Et ce n’est pas tout! L’avertissement envoyé était en fait trompeur. En effet, l’échéance du contrat avait eu lieu à fin 2006 déjà. Mais comme pour la plupart des contrats de longue durée, la police d’Alba prévoyait qu’une fois l’échéance atteinte, le contrat se reconduirait tacitement d’année en année (lire aussi l’encadré). En clair, notre lecteur ne risquait absolument aucun «défaut de couverture» puisque, sans résiliation du contrat, celui-ci était automatiquement prolongé.
Nouvelle proposition
Agacé par la grossièreté de la méthode, Olivier Kuepfer a aussitôt protesté, par écrit, auprès du démarcheur. Sans réponse, il s’est alors adressé à un agent général d’Alba. Ce dernier lui a proposé un contrat résiliable après cinq ans, avec un rabais de 20%.
Au final, cette offre restait moins avantageuse que le contrat en cours. Dès lors, pourquoi accepter de signer? En effet, sans rien faire, notre lecteur pouvait continuer à jouir de son ancien contrat. Ce qu’il s’est empressé d’indiquer à son interlocuteur: «Comment voudriez-vous qu’en toute logique, je puisse aller dans votre sens? Ma prime actuelle demeure moins chère, et je suis de surcroît libre de révoquer ce contrat d’année en année.»
Assureur empêtré
Empêtré dans cette affaire, l’agent d’Alba a transmis le dossier au chef du service interne de l’agence de Lausanne, Claude-Alain Blanc. Celui-ci a confirmé que le contrat de M. Kuepfer n’arrivait pas à une échéance particulière et qu’il a donc été reconduit pour une année. Il a cependant tenté d’expliquer à l’assuré que le contrat d’origine était vieux de 20 ans, et que les prix avaient bien augmenté depuis.

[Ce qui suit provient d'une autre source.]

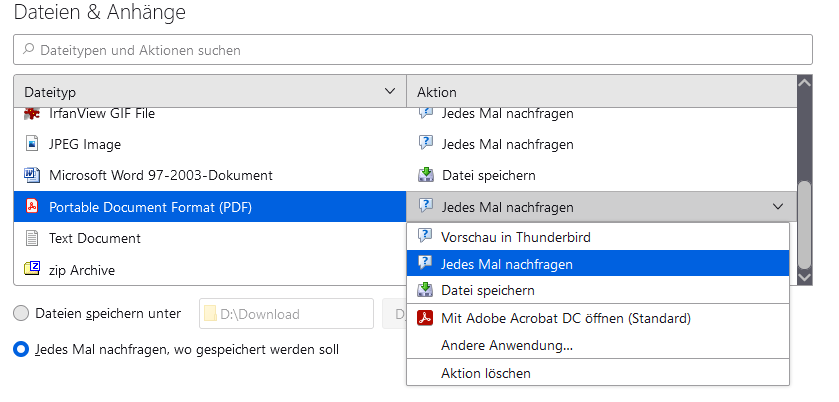
Task: Click the Aktion column header
Action: coord(600,91)
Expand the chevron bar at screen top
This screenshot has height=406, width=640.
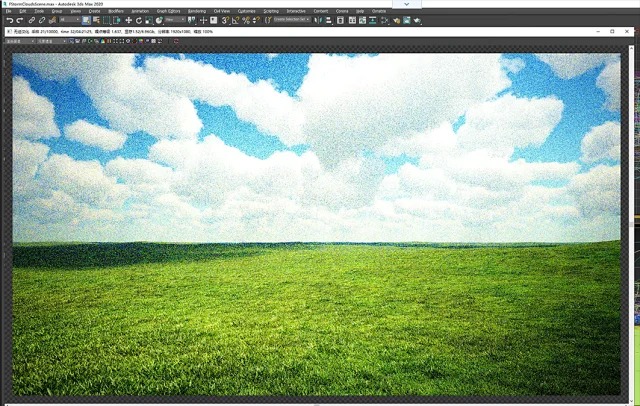pos(406,3)
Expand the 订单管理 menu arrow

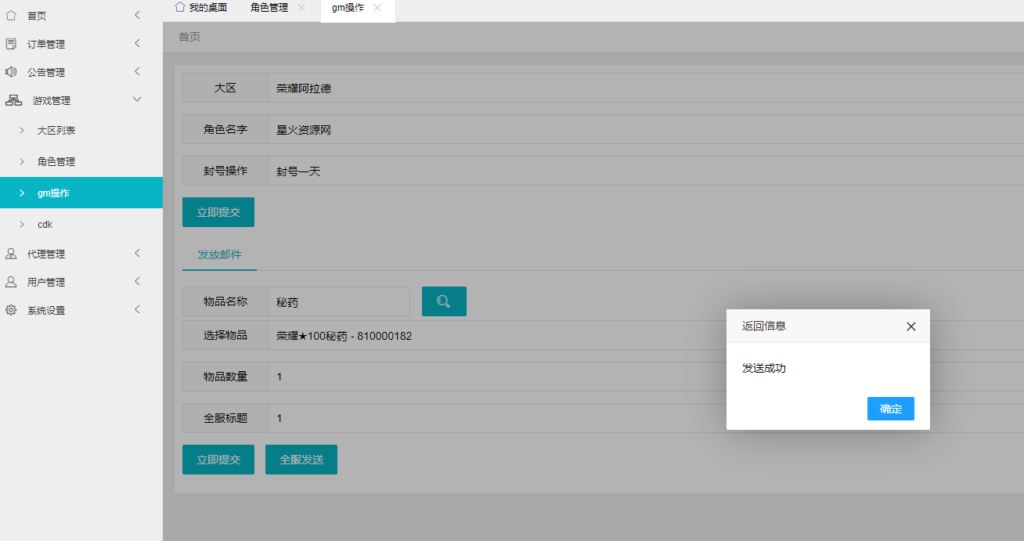[137, 44]
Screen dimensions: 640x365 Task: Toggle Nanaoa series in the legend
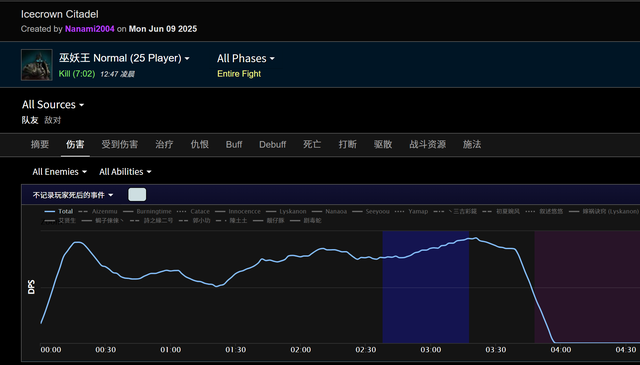(x=329, y=211)
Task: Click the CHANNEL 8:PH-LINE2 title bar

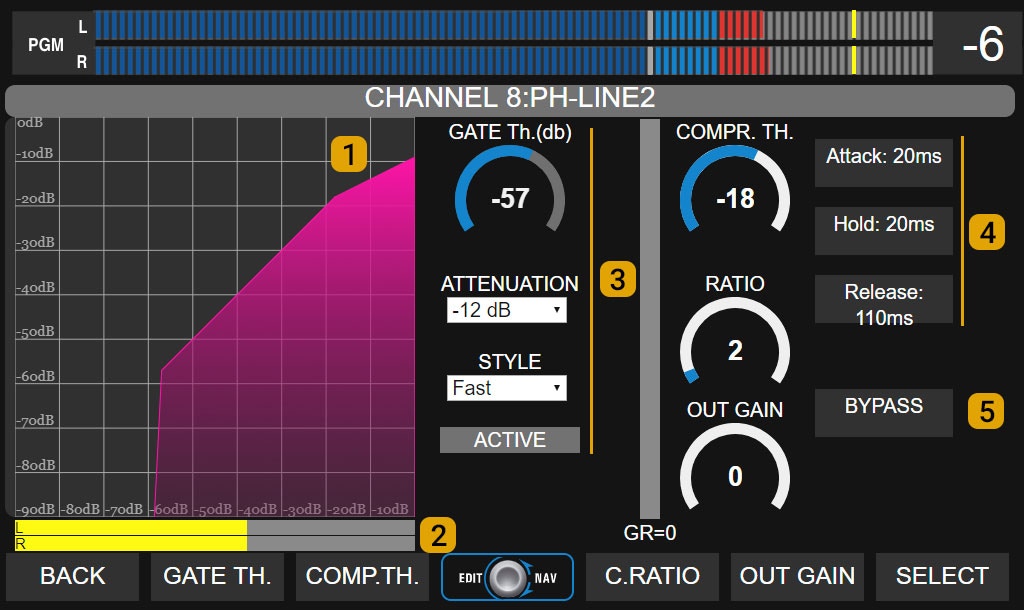Action: (512, 99)
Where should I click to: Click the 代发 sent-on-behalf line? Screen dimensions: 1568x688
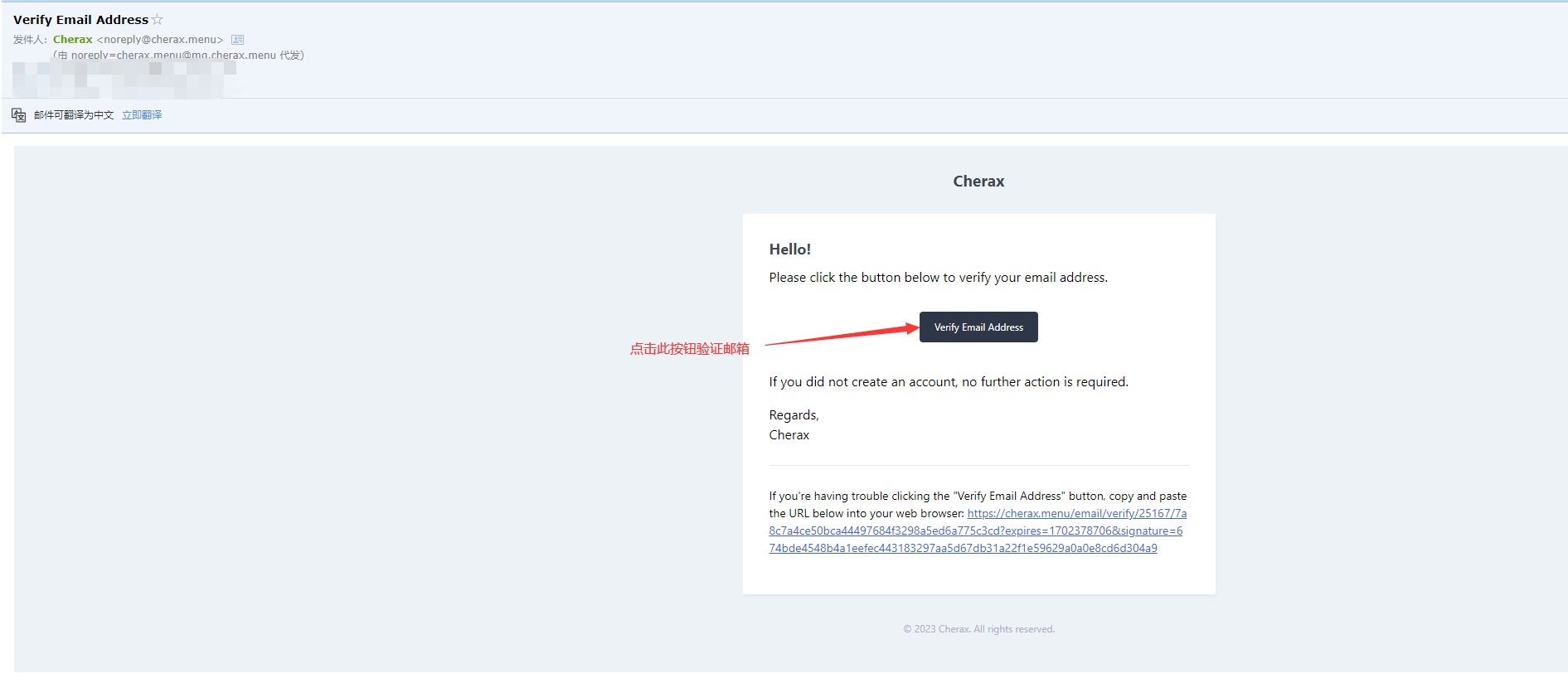[178, 56]
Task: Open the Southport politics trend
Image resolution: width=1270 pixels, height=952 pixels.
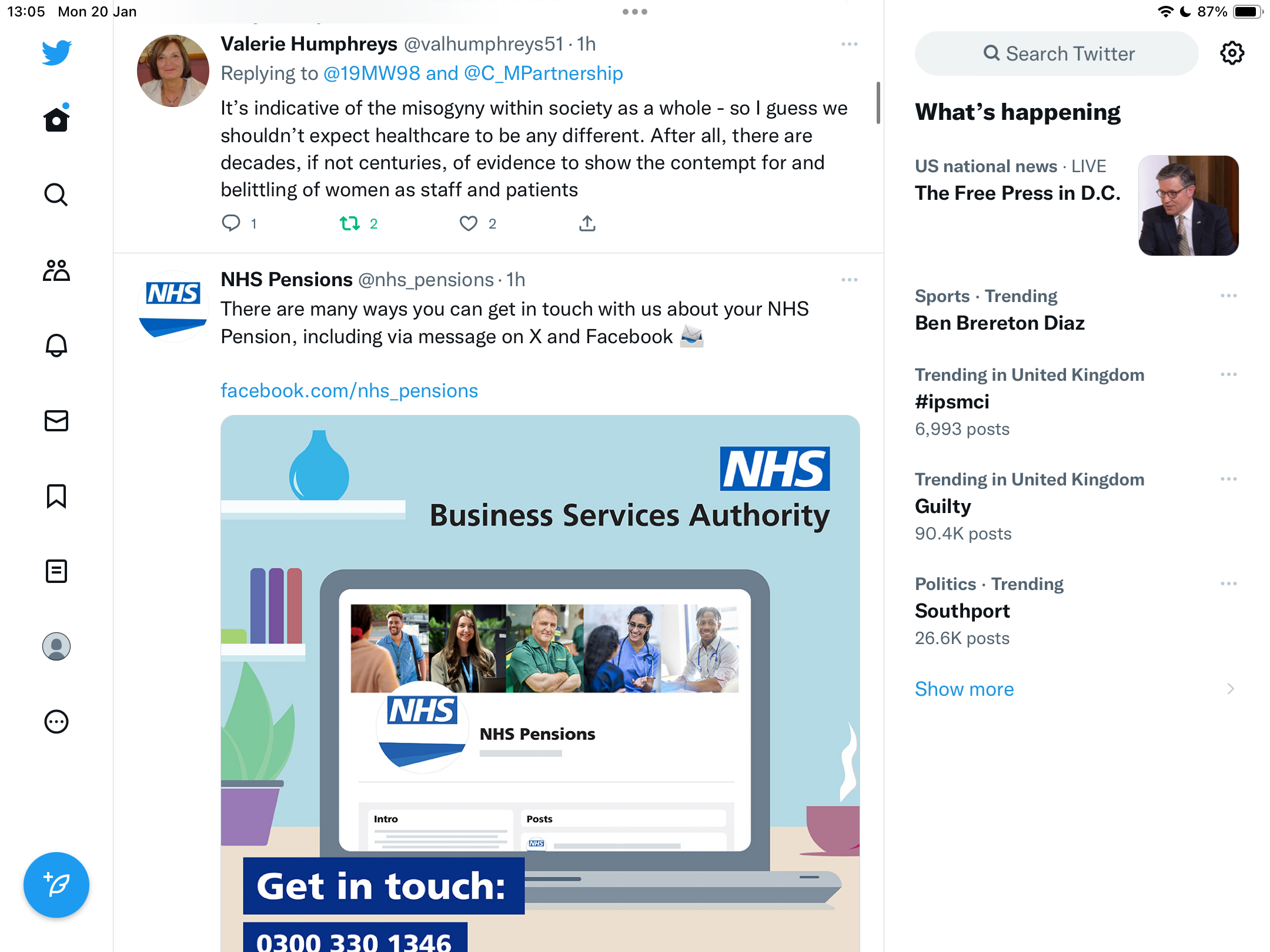Action: coord(962,611)
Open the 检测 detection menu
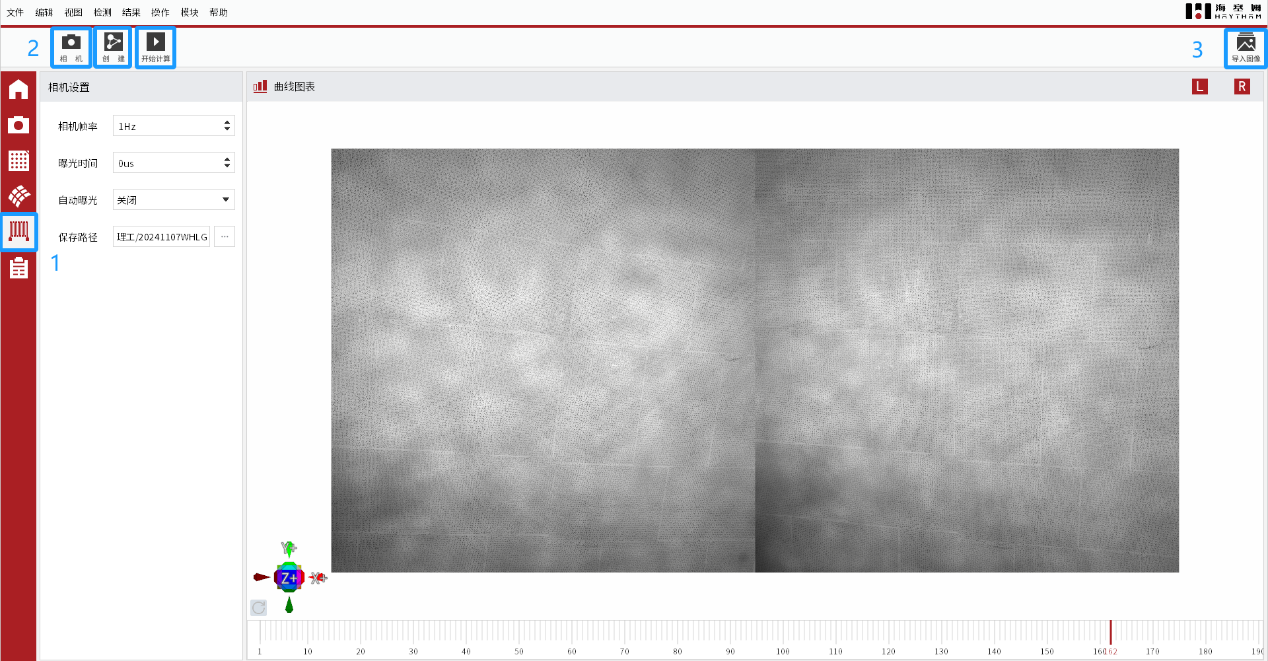 [102, 12]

Ce dernier argument est fort compréhensible, mais pourquoi diable ne pas l’avoir évoqué clairement dès le début, au lieu d’alarmer M. Kuepfer avec une fausse histoire de perte de couverture? Nous avons posé la question à M. Blanc: «Alba n’a pas pour habitude d’augmenter les primes en cours de contrat en RC; nous préférons proposer une nouvelle police. Toutefois, le ton employé par notre collaborateur externe, sur sa propre initiative, est tout à fait déplorable. Si un assuré le demande, nous acceptons généralement de réduire le délai initial du contrat à une année. J’ignore pourquoi cela n’a pas été proposé à M. Kuepfer.»
L’assuré laisse venir
A l’écoute de ces réponses, Olivier Kuepfer ne cache pas son amertume: «On m’a certifié qu’il n’était pas possible de renouveler le contrat pour une année seulement.»
Pour l’heure, notre lecteur bénéficie toujours de son ancien contrat jusqu’à la fin de l’année. S’il n’entreprend aucune démarche, ce contrat se reconduira encore et encore. Mais Alba a été clair sur ce point: «Nous ne pouvons pas laisser durer cette situation éternellement. Si l’assuré continue de refuser le nouveau contrat, nous saisirons alors le prochain délai pour résilier sa police actuelle.» Ce qui laisse toute l’année à notre lecteur pour voir venir et, qui sait, changer d’assureur à la fin de l’année?
Yves-Alain Cornu
Ce que dit la loi
Les contrats de longue durée sont la plupart du temps renouvelables automatiquement, pour des raisons pratiques évidentes (abonnements de journaux, contrats d’assurance, de téléphonie, etc.). Plus les renouvellements sont longs, plus les sociétés qui proposent de tels contrats s’assurent une clientèle captive. Heureusement, l’art. 47 de la Loi sur le contrat d’assurance précise que les clauses prévoyant un renouvellement tacite ne peuvent avoir d’effet que pour une année au maximum. Raison pour laquelle les assureurs, comme Alba dans le cas présent, préfèrent proposer un nouveau contrat, dont la durée initiale peut allègrement atteindre 10 ans (lire également le témoignage en page 11).